== Segment start ==
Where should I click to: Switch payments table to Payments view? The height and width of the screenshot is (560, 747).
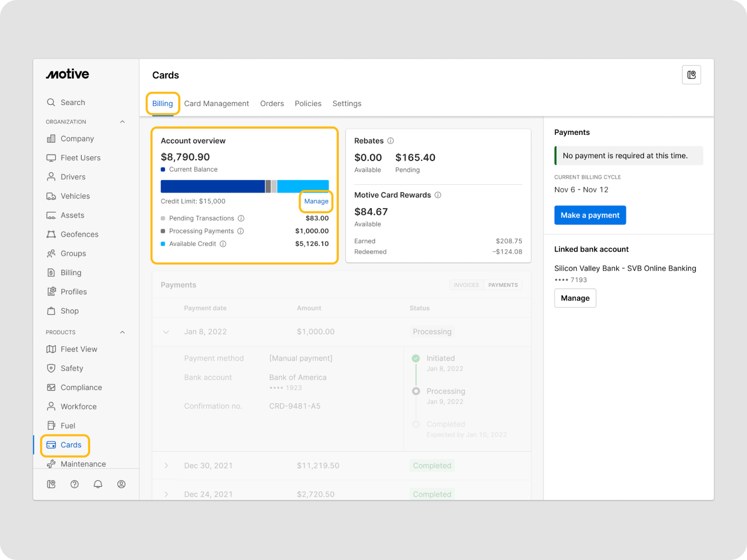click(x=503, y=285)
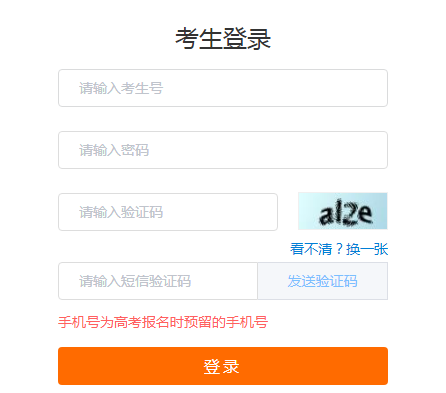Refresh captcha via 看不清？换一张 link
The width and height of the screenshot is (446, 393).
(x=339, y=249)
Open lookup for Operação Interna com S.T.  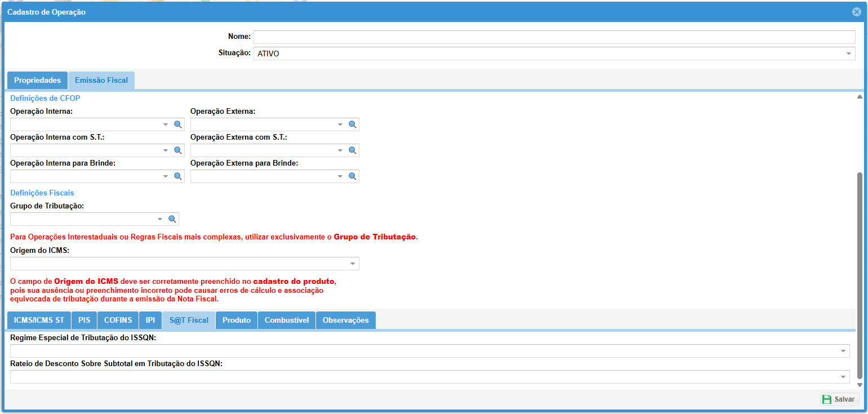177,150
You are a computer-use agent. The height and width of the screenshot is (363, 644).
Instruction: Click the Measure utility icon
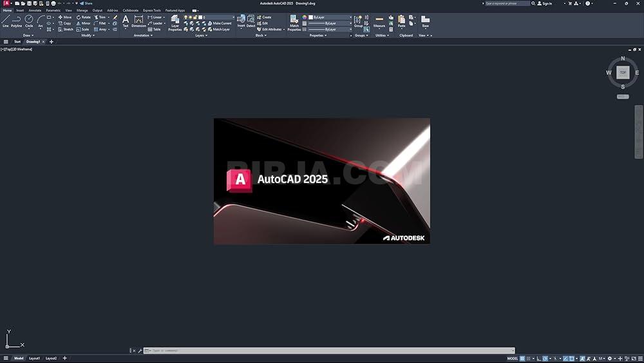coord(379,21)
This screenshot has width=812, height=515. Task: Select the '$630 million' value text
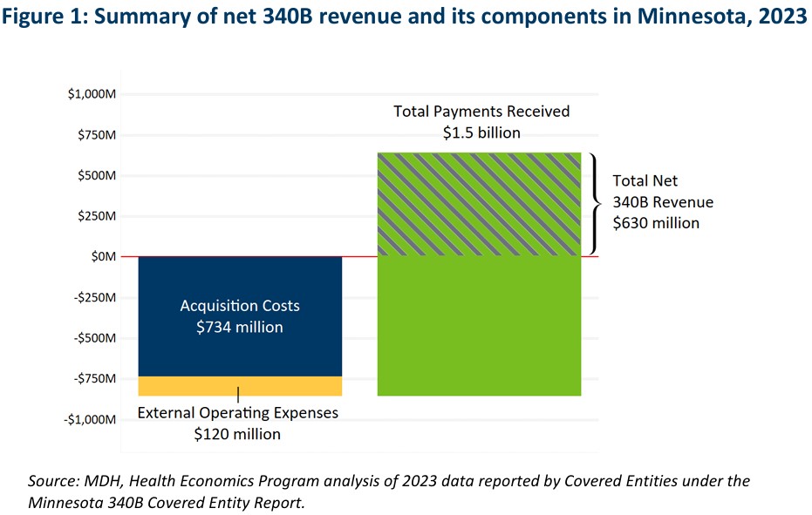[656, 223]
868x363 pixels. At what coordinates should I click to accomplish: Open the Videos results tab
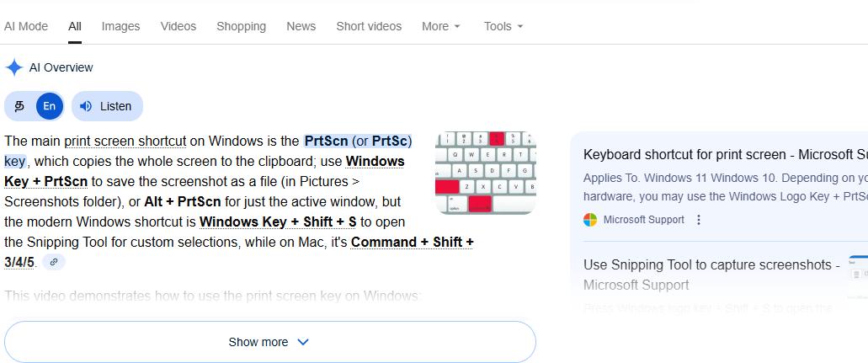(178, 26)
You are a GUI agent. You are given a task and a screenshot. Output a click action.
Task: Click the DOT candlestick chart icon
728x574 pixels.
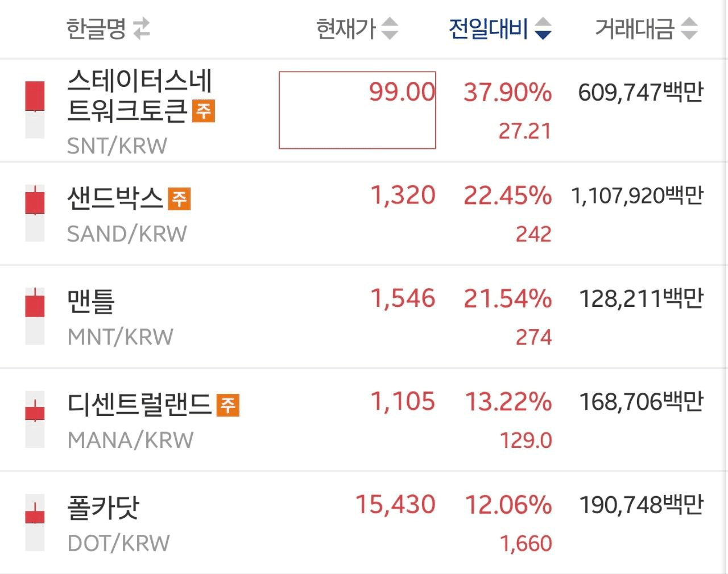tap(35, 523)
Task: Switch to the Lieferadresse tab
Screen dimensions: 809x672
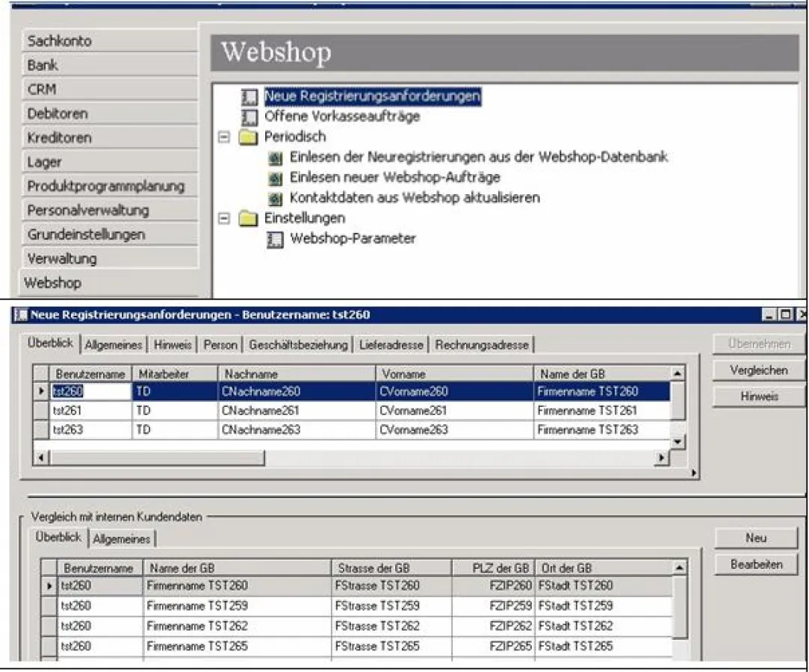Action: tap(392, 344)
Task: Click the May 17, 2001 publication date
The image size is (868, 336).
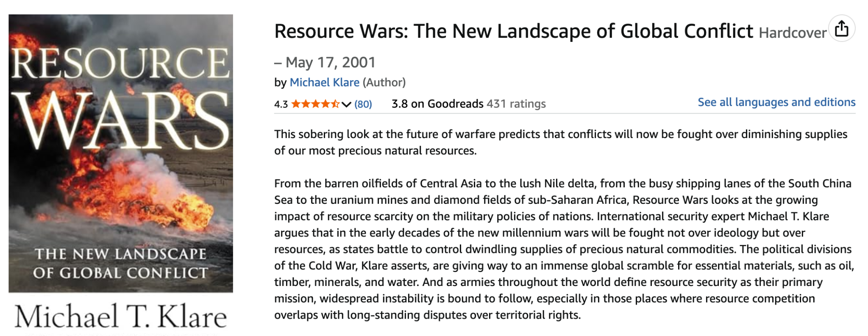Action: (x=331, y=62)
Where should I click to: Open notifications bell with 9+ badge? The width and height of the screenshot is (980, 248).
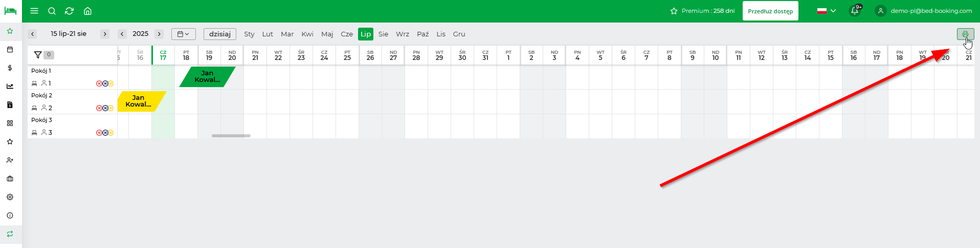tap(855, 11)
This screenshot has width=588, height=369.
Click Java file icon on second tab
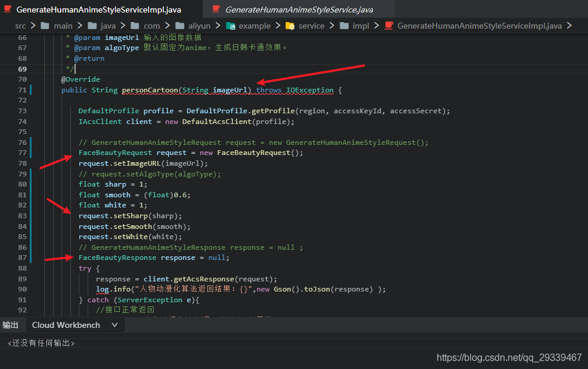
== Segment end ==
== Segment start ==
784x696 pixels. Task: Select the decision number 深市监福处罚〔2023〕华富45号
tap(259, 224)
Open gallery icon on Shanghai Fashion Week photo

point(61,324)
== Segment end ==
Exercise directions:
Everything from the line above that contains "Where should I click to: Open" down to the line that contains "Click Java file icon on second tab" must be reproduced exactly, both ends included. Omit the pictures.

Result of the exercise:
Where should I click to: Open notifications bell with 9+ badge? The width and height of the screenshot is (980, 248).
tap(855, 11)
This screenshot has width=588, height=369.
Click Java file icon on second tab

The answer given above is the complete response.